Instructions to follow:
In this exercise, the data must be written out exactly.
Input data: Begin
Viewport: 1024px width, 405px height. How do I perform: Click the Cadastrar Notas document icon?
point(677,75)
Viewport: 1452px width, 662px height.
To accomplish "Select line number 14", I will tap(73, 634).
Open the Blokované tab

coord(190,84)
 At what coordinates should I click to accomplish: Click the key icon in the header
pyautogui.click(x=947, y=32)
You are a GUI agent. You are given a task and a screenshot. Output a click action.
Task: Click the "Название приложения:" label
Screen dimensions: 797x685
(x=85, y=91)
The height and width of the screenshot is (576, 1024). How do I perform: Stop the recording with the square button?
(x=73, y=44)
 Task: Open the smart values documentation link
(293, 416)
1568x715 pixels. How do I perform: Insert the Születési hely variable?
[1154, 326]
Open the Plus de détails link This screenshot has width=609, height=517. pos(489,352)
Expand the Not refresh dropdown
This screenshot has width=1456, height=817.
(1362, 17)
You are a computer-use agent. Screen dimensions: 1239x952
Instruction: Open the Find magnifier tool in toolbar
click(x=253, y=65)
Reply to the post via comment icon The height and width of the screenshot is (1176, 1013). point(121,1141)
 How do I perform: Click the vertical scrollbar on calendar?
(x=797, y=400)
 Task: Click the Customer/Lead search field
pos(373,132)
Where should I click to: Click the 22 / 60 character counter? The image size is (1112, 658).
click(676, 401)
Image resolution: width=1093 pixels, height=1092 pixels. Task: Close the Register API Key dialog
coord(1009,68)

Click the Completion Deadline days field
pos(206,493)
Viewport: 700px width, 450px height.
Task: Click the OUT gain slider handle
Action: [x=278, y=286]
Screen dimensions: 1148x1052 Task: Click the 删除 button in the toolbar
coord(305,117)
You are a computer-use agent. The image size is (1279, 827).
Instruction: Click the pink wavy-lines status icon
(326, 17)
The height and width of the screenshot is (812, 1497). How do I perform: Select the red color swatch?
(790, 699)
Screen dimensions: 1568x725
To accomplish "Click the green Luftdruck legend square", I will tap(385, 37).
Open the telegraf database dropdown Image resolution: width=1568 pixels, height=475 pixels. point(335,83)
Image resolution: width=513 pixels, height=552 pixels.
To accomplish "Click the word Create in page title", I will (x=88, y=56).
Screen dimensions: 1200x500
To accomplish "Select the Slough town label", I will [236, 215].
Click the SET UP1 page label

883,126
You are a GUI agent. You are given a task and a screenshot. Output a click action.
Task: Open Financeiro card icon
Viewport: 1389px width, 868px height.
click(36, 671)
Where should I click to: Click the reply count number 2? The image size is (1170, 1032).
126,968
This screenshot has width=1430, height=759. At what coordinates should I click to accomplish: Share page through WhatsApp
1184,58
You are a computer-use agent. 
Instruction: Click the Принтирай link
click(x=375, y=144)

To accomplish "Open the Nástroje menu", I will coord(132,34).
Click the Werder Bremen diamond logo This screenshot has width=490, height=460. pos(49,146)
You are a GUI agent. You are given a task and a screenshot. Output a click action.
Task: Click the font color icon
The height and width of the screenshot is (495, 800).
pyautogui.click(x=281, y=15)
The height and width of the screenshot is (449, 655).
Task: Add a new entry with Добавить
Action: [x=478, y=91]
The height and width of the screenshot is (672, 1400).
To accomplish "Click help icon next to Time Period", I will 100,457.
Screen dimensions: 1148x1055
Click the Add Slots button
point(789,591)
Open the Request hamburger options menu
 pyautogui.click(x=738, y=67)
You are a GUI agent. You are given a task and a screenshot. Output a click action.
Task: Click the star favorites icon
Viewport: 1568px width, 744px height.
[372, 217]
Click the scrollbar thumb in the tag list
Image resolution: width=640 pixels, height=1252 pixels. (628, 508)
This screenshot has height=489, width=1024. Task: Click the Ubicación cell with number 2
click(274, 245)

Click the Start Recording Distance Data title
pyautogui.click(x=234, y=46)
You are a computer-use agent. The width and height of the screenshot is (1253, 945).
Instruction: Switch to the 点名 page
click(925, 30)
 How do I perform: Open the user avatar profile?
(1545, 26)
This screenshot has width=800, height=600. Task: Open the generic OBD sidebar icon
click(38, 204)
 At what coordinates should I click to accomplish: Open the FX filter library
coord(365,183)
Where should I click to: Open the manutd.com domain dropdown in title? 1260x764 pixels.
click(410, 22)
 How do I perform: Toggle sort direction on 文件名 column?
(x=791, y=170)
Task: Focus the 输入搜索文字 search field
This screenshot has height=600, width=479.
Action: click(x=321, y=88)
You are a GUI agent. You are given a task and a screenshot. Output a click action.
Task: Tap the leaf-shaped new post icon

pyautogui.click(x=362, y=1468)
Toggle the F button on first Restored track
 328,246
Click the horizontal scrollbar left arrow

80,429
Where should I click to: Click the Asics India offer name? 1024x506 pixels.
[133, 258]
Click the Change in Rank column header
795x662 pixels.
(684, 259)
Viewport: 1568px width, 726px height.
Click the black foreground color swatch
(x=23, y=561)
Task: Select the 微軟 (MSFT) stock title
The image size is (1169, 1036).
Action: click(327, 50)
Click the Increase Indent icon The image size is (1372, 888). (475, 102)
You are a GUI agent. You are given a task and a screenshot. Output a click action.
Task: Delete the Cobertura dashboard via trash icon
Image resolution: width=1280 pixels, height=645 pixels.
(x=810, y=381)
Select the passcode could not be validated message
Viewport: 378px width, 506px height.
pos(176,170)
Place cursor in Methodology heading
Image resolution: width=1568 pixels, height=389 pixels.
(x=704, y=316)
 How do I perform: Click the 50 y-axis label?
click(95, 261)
Input data: End
Task response:
Viewport: 1024px width, 405px height. How do I perform: Click the Cadastrar Notas document icon?
point(677,75)
Viewport: 1452px width, 662px height.
To accomplish "Select line number 14", I will tap(73, 634).
Open the Blokované tab

coord(190,84)
 At what coordinates should I click to accomplish: Click the key icon in the header
pyautogui.click(x=947, y=32)
You are a GUI agent. You are given a task and a screenshot. Output a click action.
Task: Click the "Название приложения:" label
Screen dimensions: 797x685
(x=85, y=91)
The height and width of the screenshot is (576, 1024). How do I perform: Stop the recording with the square button?
(x=73, y=44)
 Task: Open the smart values documentation link
(293, 416)
1568x715 pixels. How do I perform: Insert the Születési hely variable?
[1154, 326]
Open the Plus de détails link This screenshot has width=609, height=517. pos(489,352)
Expand the Not refresh dropdown
This screenshot has width=1456, height=817.
(1362, 17)
You are a computer-use agent. Screen dimensions: 1239x952
Instruction: Open the Find magnifier tool in toolbar
click(x=253, y=65)
Reply to the post via comment icon The height and width of the screenshot is (1176, 1013). point(121,1141)
 How do I perform: Click the vertical scrollbar on calendar?
(x=797, y=400)
 Task: Click the Customer/Lead search field
pos(373,132)
Where should I click to: Click the 22 / 60 character counter? The image size is (1112, 658).
click(676, 401)
Image resolution: width=1093 pixels, height=1092 pixels. Task: Close the Register API Key dialog
coord(1009,68)

Click the Completion Deadline days field
pos(206,493)
Viewport: 700px width, 450px height.
Task: Click the OUT gain slider handle
Action: [x=278, y=286]
Screen dimensions: 1148x1052 Task: Click the 删除 button in the toolbar
coord(305,117)
You are a computer-use agent. The image size is (1279, 827).
Instruction: Click the pink wavy-lines status icon
(326, 17)
The height and width of the screenshot is (812, 1497). How do I perform: Select the red color swatch?
(790, 699)
Screen dimensions: 1568x725
To accomplish "Click the green Luftdruck legend square", I will tap(385, 37).
Open the telegraf database dropdown Image resolution: width=1568 pixels, height=475 pixels. point(335,83)
Image resolution: width=513 pixels, height=552 pixels.
To accomplish "Click the word Create in page title", I will (x=88, y=56).
Screen dimensions: 1200x500
To accomplish "Select the Slough town label", I will [236, 215].
Click the SET UP1 page label

883,126
You are a GUI agent. You are given a task and a screenshot. Output a click action.
Task: Open Financeiro card icon
Viewport: 1389px width, 868px height.
click(36, 671)
Where should I click to: Click the reply count number 2? The image size is (1170, 1032).
126,968
This screenshot has width=1430, height=759. At what coordinates should I click to accomplish: Share page through WhatsApp
1184,58
You are a computer-use agent. 
Instruction: Click the Принтирай link
click(x=375, y=144)

To accomplish "Open the Nástroje menu", I will coord(132,34).
Click the Werder Bremen diamond logo This screenshot has width=490, height=460. pos(49,146)
You are a GUI agent. You are given a task and a screenshot. Output a click action.
Task: Click the font color icon
The height and width of the screenshot is (495, 800).
pyautogui.click(x=281, y=15)
The height and width of the screenshot is (449, 655).
Task: Add a new entry with Добавить
Action: [x=478, y=91]
The height and width of the screenshot is (672, 1400).
To accomplish "Click help icon next to Time Period", I will 100,457.
Screen dimensions: 1148x1055
Click the Add Slots button
point(789,591)
Open the Request hamburger options menu
 pyautogui.click(x=738, y=67)
You are a GUI agent. You are given a task and a screenshot. Output a click action.
Task: Click the star favorites icon
Viewport: 1568px width, 744px height.
[372, 217]
Click the scrollbar thumb in the tag list
Image resolution: width=640 pixels, height=1252 pixels. (628, 508)
This screenshot has height=489, width=1024. Task: Click the Ubicación cell with number 2
click(274, 245)

Click the Start Recording Distance Data title
pyautogui.click(x=234, y=46)
You are a computer-use agent. The width and height of the screenshot is (1253, 945).
Instruction: Switch to the 点名 page
click(925, 30)
 How do I perform: Open the user avatar profile?
(1545, 26)
This screenshot has width=800, height=600. Task: Open the generic OBD sidebar icon
click(38, 204)
 At what coordinates should I click to accomplish: Open the FX filter library
coord(365,183)
Where should I click to: Open the manutd.com domain dropdown in title? 1260x764 pixels.
click(410, 22)
 How do I perform: Toggle sort direction on 文件名 column?
(x=791, y=170)
Task: Focus the 输入搜索文字 search field
This screenshot has height=600, width=479.
Action: click(x=321, y=88)
You are a GUI agent. You are given a task and a screenshot. Output a click action.
Task: Tap the leaf-shaped new post icon

pyautogui.click(x=362, y=1468)
Toggle the F button on first Restored track
 328,246
Click the horizontal scrollbar left arrow

80,429
Where should I click to: Click the Asics India offer name? 1024x506 pixels.
[133, 258]
Click the Change in Rank column header
795x662 pixels.
(684, 259)
Viewport: 1568px width, 726px height.
Click the black foreground color swatch
(x=23, y=561)
Task: Select the 微軟 (MSFT) stock title
The image size is (1169, 1036).
Action: click(327, 50)
Click the Increase Indent icon The image size is (1372, 888). (475, 102)
You are a GUI agent. You are given a task and a screenshot. Output a click action.
Task: Delete the Cobertura dashboard via trash icon
Image resolution: width=1280 pixels, height=645 pixels.
(x=810, y=381)
Select the passcode could not be validated message
Viewport: 378px width, 506px height.
pos(176,170)
Place cursor in Methodology heading
Image resolution: width=1568 pixels, height=389 pixels.
(x=704, y=316)
 How do I perform: Click the 50 y-axis label?
click(95, 261)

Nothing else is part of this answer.